Originally created by @Mojo-OG on GitHub (Feb 24, 2025).

Describe the feature you'd like

I am testing/scoping the product, and it is disappointing to see that the ability to map specific values to the External Authentication IDs for the built-in roles does not exist. A similar Feature Request was raised here, but was specifically for OIDC Auth, and was subsequently closed: https://github.com/BookStackApp/BookStack/issues/5081

Whilst I am interested specifically in LDAP, I would think that the External Authentication IDs are not unique in the backend to each authentication mechanism, rather, the content field is mapped to the same input regardless and enabled if the authentication mechanism is something other than standard.

Describe the benefits this would bring to existing BookStack users

In an environment where infrastructure is setup/deployed via Infrastructure as Code (IaC), not exposing these variables to the environment file means that the initial setup of the environment, and subsequent redeployments, requires manual intervention to make the instance useable.

If you deploy the environment as LDAP from the get-go, you cannot login with the default admin user in order to assign admin permissions. Likewise, if you deploy as standard, you can login with the admin account -- but no directory users exist to assign admin privileges to, nor is the external_auth_id class exposed in the HTML in order for something to be defined prior to swapping the auth mechanisms around.

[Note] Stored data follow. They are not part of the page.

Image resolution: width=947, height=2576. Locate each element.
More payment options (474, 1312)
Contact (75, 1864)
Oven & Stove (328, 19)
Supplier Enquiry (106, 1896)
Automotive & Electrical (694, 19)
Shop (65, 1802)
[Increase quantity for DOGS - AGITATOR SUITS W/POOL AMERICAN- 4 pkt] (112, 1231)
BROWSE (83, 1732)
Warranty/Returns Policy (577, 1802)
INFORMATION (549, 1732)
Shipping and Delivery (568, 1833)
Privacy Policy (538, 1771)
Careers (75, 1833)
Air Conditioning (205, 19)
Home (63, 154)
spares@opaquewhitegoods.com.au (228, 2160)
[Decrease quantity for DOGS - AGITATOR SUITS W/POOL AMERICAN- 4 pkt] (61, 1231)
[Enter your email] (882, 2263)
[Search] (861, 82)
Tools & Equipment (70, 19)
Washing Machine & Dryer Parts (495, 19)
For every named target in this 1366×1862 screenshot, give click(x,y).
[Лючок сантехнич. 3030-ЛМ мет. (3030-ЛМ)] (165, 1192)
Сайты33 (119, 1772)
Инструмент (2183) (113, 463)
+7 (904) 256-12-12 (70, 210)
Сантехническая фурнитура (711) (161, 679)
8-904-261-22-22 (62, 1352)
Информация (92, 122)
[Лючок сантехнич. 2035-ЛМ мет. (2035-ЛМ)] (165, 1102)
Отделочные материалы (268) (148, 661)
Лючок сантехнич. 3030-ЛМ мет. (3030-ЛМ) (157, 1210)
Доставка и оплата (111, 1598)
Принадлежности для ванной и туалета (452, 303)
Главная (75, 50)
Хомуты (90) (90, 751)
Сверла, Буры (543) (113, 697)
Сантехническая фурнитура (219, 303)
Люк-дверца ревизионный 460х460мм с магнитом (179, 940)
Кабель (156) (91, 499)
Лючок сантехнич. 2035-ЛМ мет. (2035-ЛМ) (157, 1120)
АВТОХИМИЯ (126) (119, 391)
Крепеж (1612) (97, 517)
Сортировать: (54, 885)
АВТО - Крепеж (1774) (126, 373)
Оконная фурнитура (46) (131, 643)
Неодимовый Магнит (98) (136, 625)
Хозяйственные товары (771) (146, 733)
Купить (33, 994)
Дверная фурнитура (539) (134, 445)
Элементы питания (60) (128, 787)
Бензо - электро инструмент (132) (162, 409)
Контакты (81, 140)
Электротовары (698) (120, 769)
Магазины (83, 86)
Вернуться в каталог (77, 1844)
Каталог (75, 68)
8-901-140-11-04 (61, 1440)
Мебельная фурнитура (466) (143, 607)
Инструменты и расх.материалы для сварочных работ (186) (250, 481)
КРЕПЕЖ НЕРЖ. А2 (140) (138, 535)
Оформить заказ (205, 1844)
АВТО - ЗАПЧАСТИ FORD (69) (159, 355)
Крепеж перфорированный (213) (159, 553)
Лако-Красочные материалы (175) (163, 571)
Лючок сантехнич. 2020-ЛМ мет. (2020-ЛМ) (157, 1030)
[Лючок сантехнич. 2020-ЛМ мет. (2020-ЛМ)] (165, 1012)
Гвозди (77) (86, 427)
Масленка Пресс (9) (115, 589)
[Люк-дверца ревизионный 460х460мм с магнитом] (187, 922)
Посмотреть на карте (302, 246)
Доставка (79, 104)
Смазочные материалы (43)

As it stands, in order to get LDAP authentication (and assumably other auth mechanisms) to an acceptable state after deployment, you need to:

Use your desired auth mechanism (in this case, LDAP).
Login with a user from the auth mechanism in order to have the user imported and appear in the user list.
Log out, because your directory user doesn't have any permissions.
Modify the environment file to change auth back to standard, and reload the instance.
Login with the admin@admin.com built-in Admin account.
Assign the user you logged in with earlier admin rights -- because external_auth_id isn't exposed/available with the standard auth.
Logout as admin.
Modify the environment file back to the desired auth type.
Login with the directory user from earlier, which now has admin rights.
NOW you can assign a value to external_auth_id for the desired role(s) and allow other users to login without jumping through multiple hoops.

Overall this leads to a rather clunky deployment experience.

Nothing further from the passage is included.